Austria has issued a warning against travel to the western German state of North Rhine-Westphalia after a coronavirus outbreak at a slaughterhouse there, Austrian Chancellor Sebastian Kurz said on Wednesday.
More than 1,500 workers at the abattoir in the town of Guetersloh, home to some 100,000 people, have tested positive for the virus, prompting the state to put Guetersloh and a neighbouring town back under lockdown.
“Our neighbour Germany has shown with the region of North Rhine-Westphalia how quickly a dramatic situation can arise,” Kurz told a news conference, announcing the travel warning. “We … hope, of course, that the situation there will improve quickly and there is no further spread to all of Germany.”
The move puts the state in the same category as the Italian region of Lombardy, the epicentre of Italy’s novel coronavirus outbreak, which was one of the worst in Europe.

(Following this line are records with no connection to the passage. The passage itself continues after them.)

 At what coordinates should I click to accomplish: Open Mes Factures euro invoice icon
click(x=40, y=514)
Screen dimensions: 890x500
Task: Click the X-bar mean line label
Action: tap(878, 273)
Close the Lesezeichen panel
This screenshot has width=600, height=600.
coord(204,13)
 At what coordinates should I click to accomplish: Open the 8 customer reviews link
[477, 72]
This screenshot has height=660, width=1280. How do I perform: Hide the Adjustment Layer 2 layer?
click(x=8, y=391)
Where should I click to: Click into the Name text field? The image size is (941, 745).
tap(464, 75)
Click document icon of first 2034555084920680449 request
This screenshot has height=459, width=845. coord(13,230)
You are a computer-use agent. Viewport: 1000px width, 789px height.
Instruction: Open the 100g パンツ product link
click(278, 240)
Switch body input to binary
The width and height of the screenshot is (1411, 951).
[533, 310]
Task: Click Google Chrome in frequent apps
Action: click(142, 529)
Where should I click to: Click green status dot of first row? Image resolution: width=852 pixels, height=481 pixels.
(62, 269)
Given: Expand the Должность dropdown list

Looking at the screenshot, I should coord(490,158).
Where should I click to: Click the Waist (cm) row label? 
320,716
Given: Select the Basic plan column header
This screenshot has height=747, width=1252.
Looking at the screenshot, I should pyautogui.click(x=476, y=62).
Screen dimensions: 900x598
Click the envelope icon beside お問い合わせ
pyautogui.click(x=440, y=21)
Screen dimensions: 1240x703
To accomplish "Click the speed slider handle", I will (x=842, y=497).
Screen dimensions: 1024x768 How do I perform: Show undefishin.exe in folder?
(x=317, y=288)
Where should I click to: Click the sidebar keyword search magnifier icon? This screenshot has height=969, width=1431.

Kurz said it also means there will be no direct flights between Austria and the state, which includes the cities of Bonn, Cologne and Duesseldorf, the headquarters of Lufthansa’s budget airline Eurowings.
Austria, whose tourism industry relies heavily on German visitors, pushed for a rapid mutual lifting of coronavirus-related restrictions at the countries’ shared border. Both have since lifted them for each other and arrivals from most other European Union countries.